Roughly 50 percent of local governments within a 30-kilometer radius of a nuclear power plant — excluding municipalities where the plant is located — want to have a say in the restarting of nuclear reactors, a Mainichi Shimbun survey has found.
Among 121 neighboring local bodies, 60 of the 119 that provided answers in the survey said that they wanted to have a say in whether nuclear reactors can be reactivated.
Since the meltdowns at Tokyo Electric Power Co. (TEPCO)’s Fukushima No. 1 Nuclear Power Plant in 2011, the reactivation of nuclear reactors has been subject to consent from prefectures and municipalities hosting the facilities. However, taking into consideration the widespread damage and risks associated with the disaster in 2011, neighboring authorities have also been keen to get involved in the approval process.
A total of 155 local governments were targeted in the survey, which was conducted between September and November 2017 and addressed to local government heads and also to assemblies. The local authority where the Fukushima No. 1 power plant is located also took part.
Thirty-four of the 155 authorities (13 prefectural and 21 municipal) have a commercial nuclear power plant directly within their jurisdictions. The remaining 121 neighboring local bodies (eight prefectural and 113 municipal) are situated within 30 kilometers of a power plant.
Of the 155 local bodies approached, 153 local government heads — excluding those of Iitate, Fukushima Prefecture and Ikeda, Fukui Prefecture — gave answers while 154 local assemblies, excluding that of Iitate, cooperated.
Local government heads were asked whether they are for or against reactor restarts at the local nuclear power plant, the extent of their local government’s involvement, and the status of any safety agreements with electric power companies. Assemblies were asked whether or not they have adopted any written statements concerning the restarting of nuclear reactors, among other questions.
Regarding the right to approve reactivation of reactors at nuclear power plants and the right to conduct on-site investigations — which have effectively already been given to mainly local governments where plants are located — the local government heads were asked if these rights should be extended to neighboring bodies as well. In response, 56 heads stated that it was necessary to grant such rights, seven said that it is partly necessary, 24 said it was unnecessary, one head did not know, 60 gave other answers, and five did not reply.
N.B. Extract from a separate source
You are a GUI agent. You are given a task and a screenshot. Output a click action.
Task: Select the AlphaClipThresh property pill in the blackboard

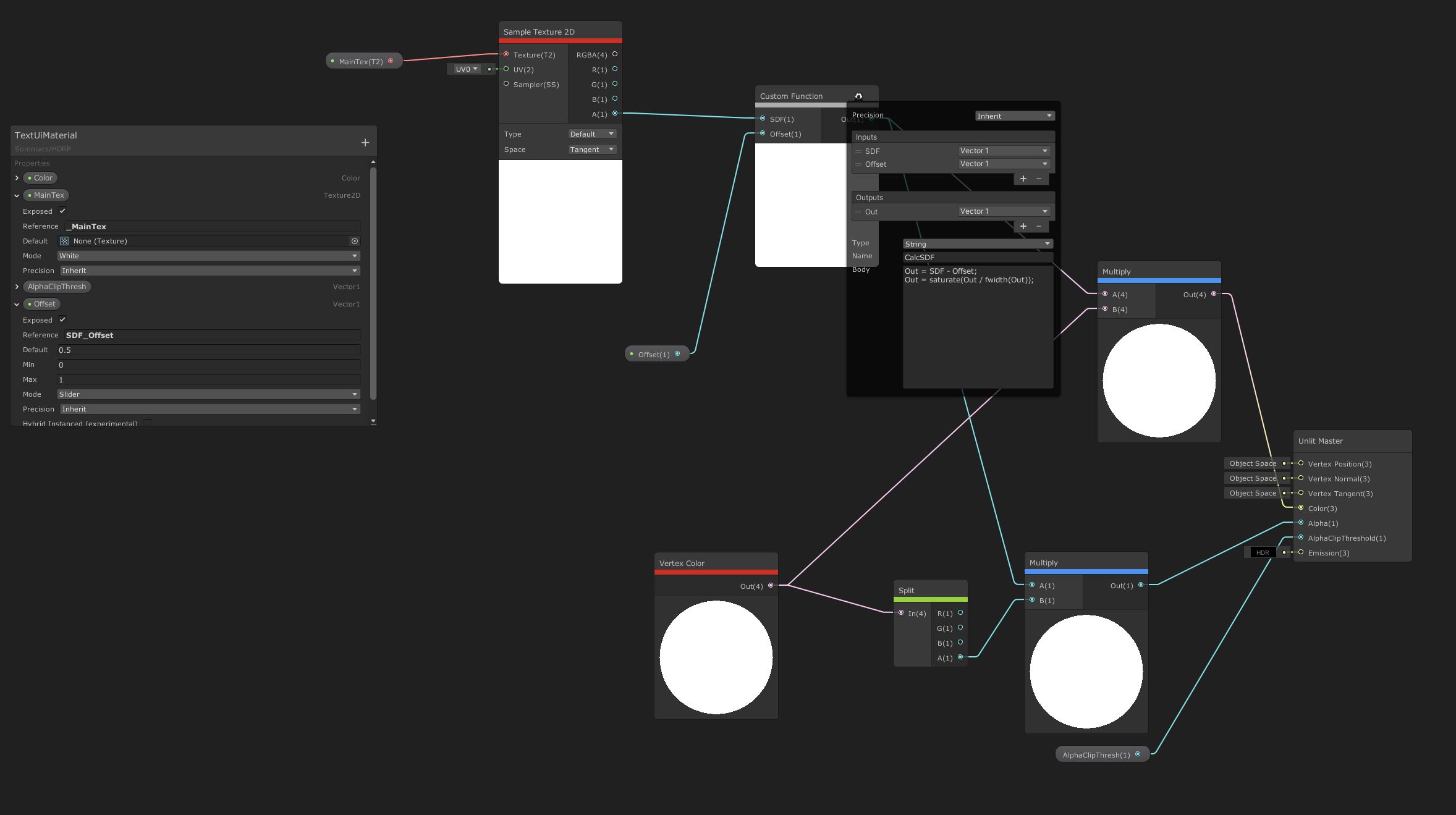pos(57,287)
Altogether, 60 of the 63 heads who said the granting of such rights was “necessary” or “partly necessary” belong to neighboring local governments. Of these 60 local bodies, 16 said that they are against restarting nuclear reactors.
Meanwhile, of the 24 heads who said the granting of these rights was “unnecessary,” 10 belong to local governments where a nuclear power plant is located, including Fukui Prefecture — revealing a difference in attitudes between the immediate and nearby local governments.
However, of the immediate local governments, the town of Okuma in Fukushima Prefecture — which was seriously affected by the 2011 disaster — said that the rights need to be extended on the grounds that, “Once an accident happens, the impact spreads across a wide area.”
The village of Tokai in Ibaraki Prefecture — where the Japan Atomic Power Co.’s Tokai No. 2 Nuclear Power Plant is based — was among those that replied that it is “partly necessary” to extend the rights.